Although this study used 2019 practice data and therefore SGLT2 inhibitors were mainly used for diabetic patients, SGLT2 inhibitors have also been shown to improve the prognosis of patients with HF and CKD and are increasingly used for these indications. Because SGLT2 inhibitors are characterized by their positive effects on renal and cardiovascular function, drug modification is difficult for patients with renal or cardiac insufficiency. In addition, tolvaptan, a vasopressin V2-receptor antagonist, is administered for dehydration in HF and LC patients. Tolvaptan is expected to have effects not seen with other diuretics, such as not decreasing renal blood flow and having less effect on the sympathetic nervous system and the renin-angiotensin-aldosterone system [9]. Therefore, tolvaptan is more likely to be beneficial in patients with HF and LC and should be used with appropriate fluid and sodium monitoring. Thus, while for drugs such as SGLT2 inhibitors and tolvaptan, which are highly effective in HF, LC, and CKD, increased hydration is recommended based on their pharmacologic actions, these drugs are likely not causing a dilemma. However, excessive water intake should in any case be carefully monitored because of the potential for sodium fluctuations and risk of fluid retention.

5 Limitations

There are some limitations of the present study that should be noted. First, this descriptive survey using a large claims database cannot assess any outcome such as the amount of water intake in each patient and frequency of appropriate instructions and monitoring by the medical staff.

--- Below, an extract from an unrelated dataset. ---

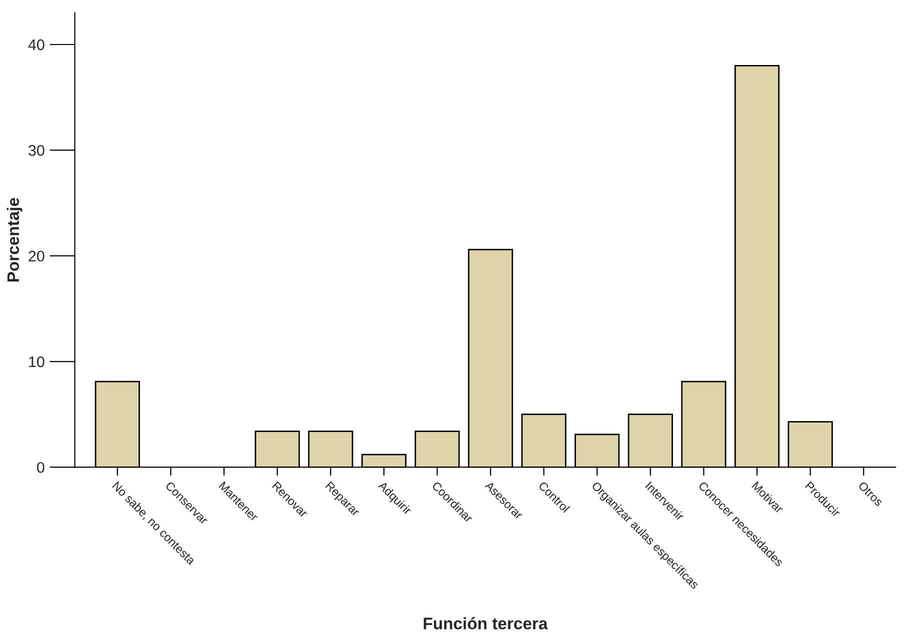 The width and height of the screenshot is (912, 640). I want to click on y-tick-label: 0, so click(40, 468).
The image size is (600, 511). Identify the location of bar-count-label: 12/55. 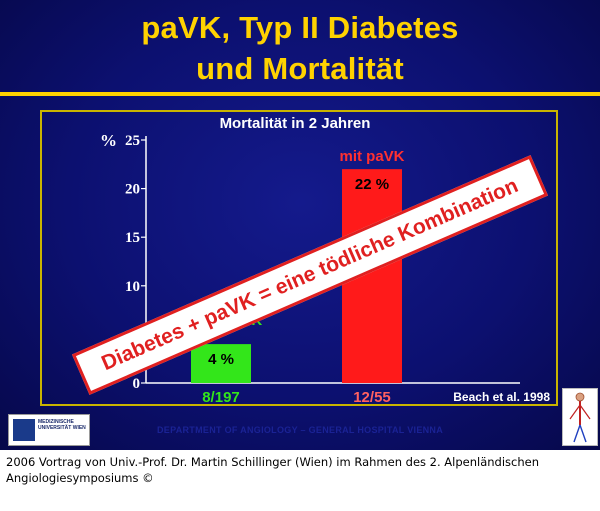
(372, 398).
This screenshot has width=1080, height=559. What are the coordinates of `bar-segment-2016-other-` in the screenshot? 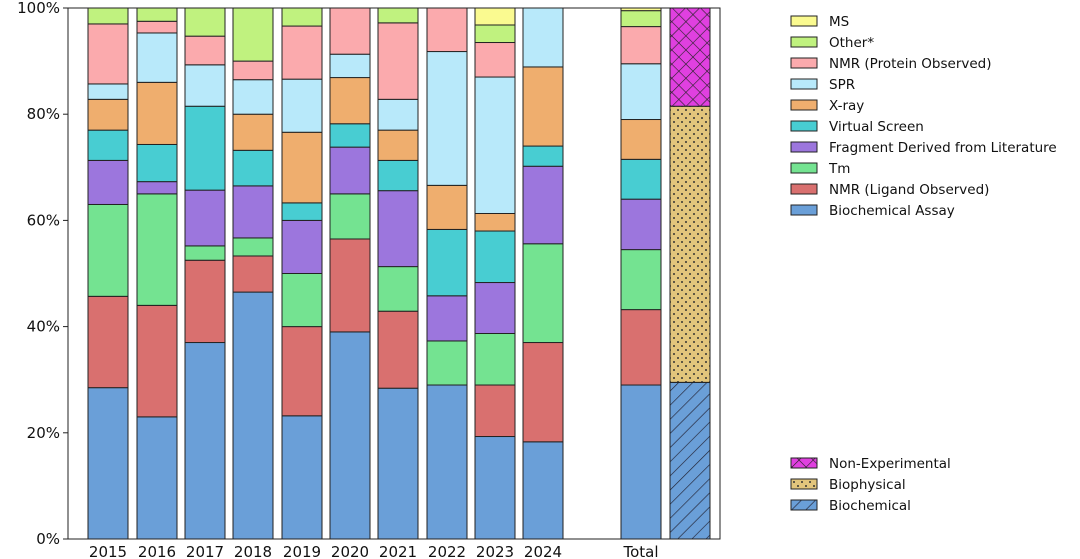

Second, while excessive water intake may lead to complications such as HF and hyponatremia [25] that in extreme cases may possibly cause rhabdomyolysis [26], ‘adequate water intake’ is not defined in the Japanese package insert. The exact wording regarding recommended water intake, for example “a lot of water”, depends on the package insert, but not on the class of drug or the risk of dehydration. Specific indications in individual patients (e.g., regarding risk for pill esophagitis), are left to the responsible physician or pharmacist. The European Society for Clinical Nutrition and Metabolism (ESPEN) published a practical guideline for clinical nutrition and hydration in geriatrics specifying 1.6 L for daily hydration in older women and 2.0 L for older men [27]. Since the desirable water intake for an individual is context-dependent and differs markedly between individuals depending on their body size, body temperature, physical activity level, and kidney function, a precise quantitative definition of “large amounts of water” could not be made.

Third, our dataset is limited to older patients aged over 75 years. However, it is important to note that there may be differences in the need for and the pattern of drugs requiring abundant fluid intake between patients over and under 75 years old. Further investigation and analysis are needed to explore this aspect.

6 Conclusions

This study shows that 5.4% of patients aged ≥ 75 years may face the dilemma of following advice to restrict fluid intake due to their diagnoses or adhering to instructions in drug package inserts to have abundant fluid intake when taking a drug. Our study raises awareness regarding the dilemma of water restriction and intake in clinical settings, highlighting the importance of considering individual patient needs. These real-world findings emphasize the need for information and guidelines to assist healthcare professionals in navigating this dilemma and making informed decisions for the benefit of their patients.